Eduardo Duhalde fue presidente entre el 1 de enero de 2002 y el 25 de mayo de 2003. Tuvo el mérito de evitar que la Argentina se destruyera por completo. Pero ello no invalida el hecho de que asumió para favorecer a los grandes grupos económicos. Como conservador que es hizo lo imposible por asegurar que su sucesor fuera Carlos Reutemann, un emblema de la inoperancia en el poder. La negativa del Lole a competir con su mentor, Carlos Menem, le abrió las puertas del poder al matrimonio Kirchner.

El kirchnerismo estuvo en la Rosada entre el 25 de mayo de 2003 y el 10 de diciembre de 2015. Un largo período de ejercicio implacable del poder que dejó como legado fundamental una profunda división de la sociedad entre kirchneristas y antikirchneristas. Mauricio Macri sacó provecho de ese odio y de la imposibilidad de Cristina de presentarse en las elecciones de 2015 para acceder a la Rosada. Era la primera vez en la historia que un dirigente conservador llegaba a la presidencia por el voto popular. Lamentablemente, no hizo más que cometer un error detrás de otro (por decirlo de manera elegante). Fue tan desastroso su gobierno que el kirchnerismo retornó al poder en 2019.

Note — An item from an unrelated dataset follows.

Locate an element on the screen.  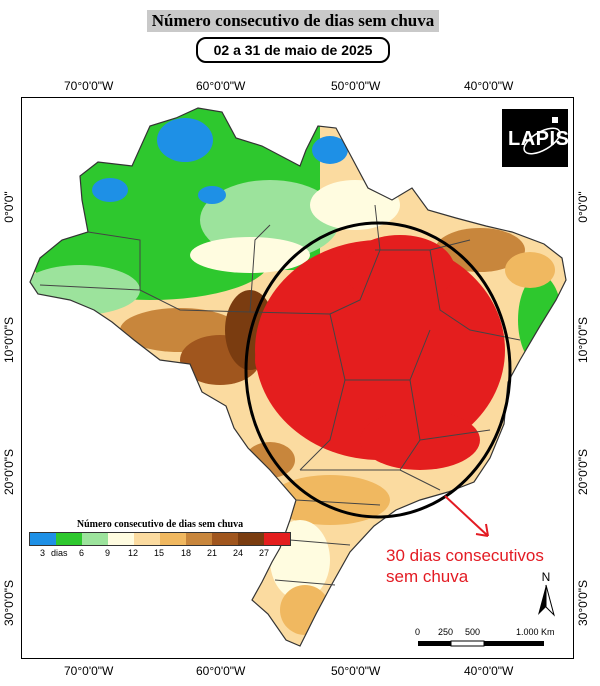
legend-tick: 21 is located at coordinates (212, 553).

El 10de diciembre de 2019 asumió Alberto Fernández. El ex jefe de Gabinete de Néstor Kirchner le debe la presidencia a Cristina. Semejante favor lo perseguirá durante sus cuatro años de mandato. Cuando todavía no se había acomodado al sillón de Rivadavia tuvo que vérselas con el coronavirus. Esta pandemia que está asolando al mundo obligó a Alberto Fernández a imponer una cuarentena que está provocando resultados positivos y negativos. Por un lado, está evitando que el sistema de salud, fundamentalmente el bonaerense, no colapse, lo que explica la escasa cantidad de fallecidos. Pero por el otro, la cuarentena está causando estragos en la economía. Cuando la pandemia pase el presidente se encontrará con un escenario dantesco.

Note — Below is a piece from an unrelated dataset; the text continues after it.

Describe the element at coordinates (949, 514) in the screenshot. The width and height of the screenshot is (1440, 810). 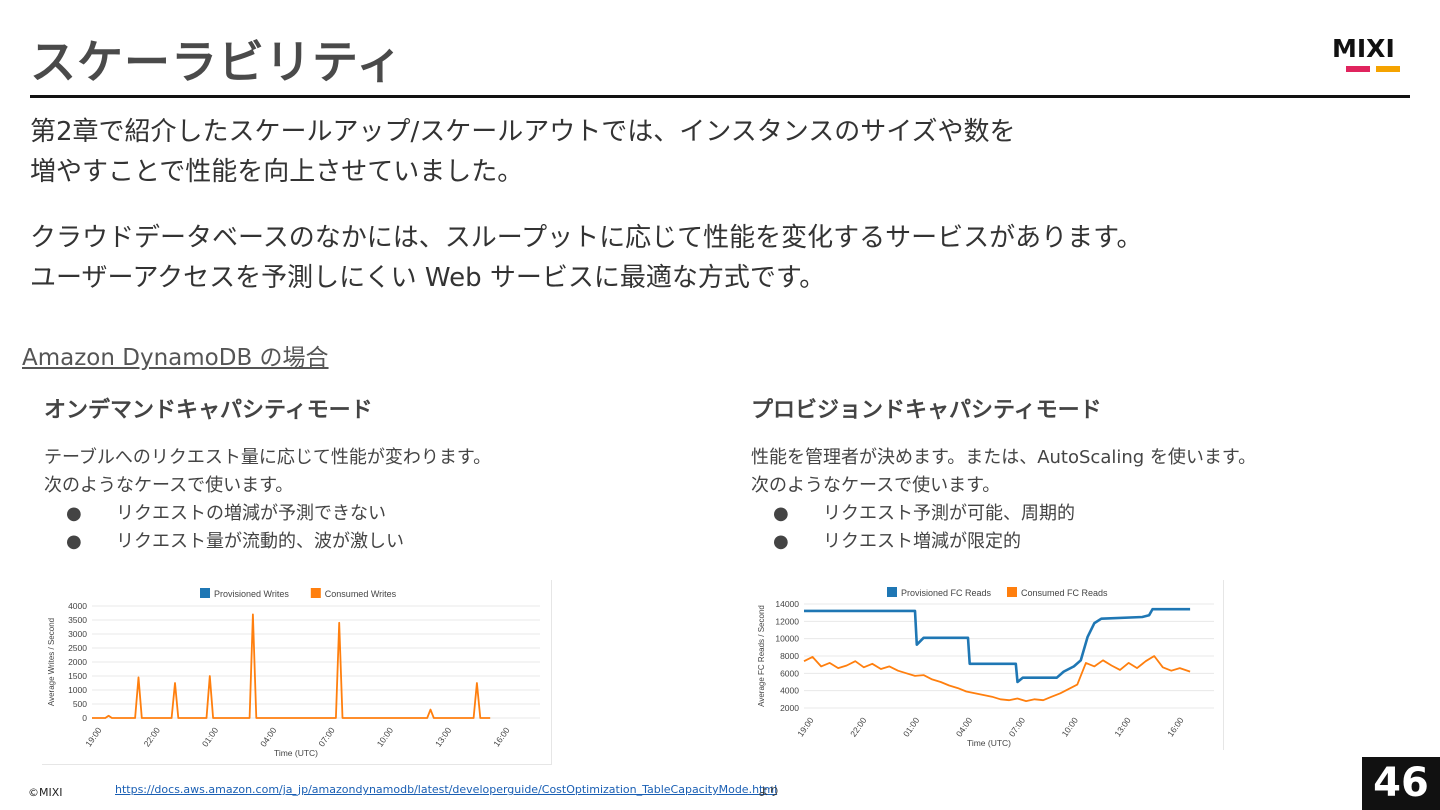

Lamentablemente la oposición se está valiendo de lo difícil que le está resultando a Alberto Fernández hacer pie ante el desafío del coronavirus, para hacer política de la más baja estofa. Pareciera que estuviera rogando para que Argentina se parezca a Brasil. Ese es el nivel moral de la dirigencia opositora, entre quienes se encuentran los discípulos de Raúl Alfonsín. Increíble pero cierto.

“¡Ay Patria mía!”, exclamó Belgrano el 20 de junio de 1820. “¡Hay Patria mía!”, proclama el pueblo doscientos años más tarde. Evidentemente algo huele a podrido en Dinamarca.